To-do item:
Extract every line of the items below and reproduce each one verbatim, without changing anything.

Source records
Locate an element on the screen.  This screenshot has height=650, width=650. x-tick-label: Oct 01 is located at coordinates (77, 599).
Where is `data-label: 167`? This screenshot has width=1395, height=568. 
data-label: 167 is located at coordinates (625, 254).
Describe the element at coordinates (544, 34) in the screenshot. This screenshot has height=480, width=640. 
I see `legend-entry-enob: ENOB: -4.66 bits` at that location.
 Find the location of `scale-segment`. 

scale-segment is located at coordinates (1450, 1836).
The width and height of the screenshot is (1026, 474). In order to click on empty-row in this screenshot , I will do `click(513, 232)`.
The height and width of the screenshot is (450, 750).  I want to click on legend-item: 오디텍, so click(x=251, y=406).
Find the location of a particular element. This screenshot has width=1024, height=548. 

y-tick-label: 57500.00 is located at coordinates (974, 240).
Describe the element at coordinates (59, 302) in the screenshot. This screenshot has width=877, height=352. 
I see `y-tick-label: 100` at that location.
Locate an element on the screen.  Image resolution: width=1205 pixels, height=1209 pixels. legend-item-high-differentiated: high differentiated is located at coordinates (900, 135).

Task answer:
Locate an element on the screen.  This screenshot has height=650, width=650. x-tick-label: Oct 01 is located at coordinates (77, 599).
Where is `data-label: 167`? This screenshot has width=1395, height=568. 
data-label: 167 is located at coordinates (625, 254).
Describe the element at coordinates (544, 34) in the screenshot. This screenshot has height=480, width=640. 
I see `legend-entry-enob: ENOB: -4.66 bits` at that location.
 Find the location of `scale-segment`. 

scale-segment is located at coordinates (1450, 1836).
The width and height of the screenshot is (1026, 474). In order to click on empty-row in this screenshot , I will do `click(513, 232)`.
The height and width of the screenshot is (450, 750).  I want to click on legend-item: 오디텍, so click(x=251, y=406).
Find the location of a particular element. This screenshot has width=1024, height=548. 

y-tick-label: 57500.00 is located at coordinates (974, 240).
Describe the element at coordinates (59, 302) in the screenshot. This screenshot has width=877, height=352. 
I see `y-tick-label: 100` at that location.
Locate an element on the screen.  Image resolution: width=1205 pixels, height=1209 pixels. legend-item-high-differentiated: high differentiated is located at coordinates (900, 135).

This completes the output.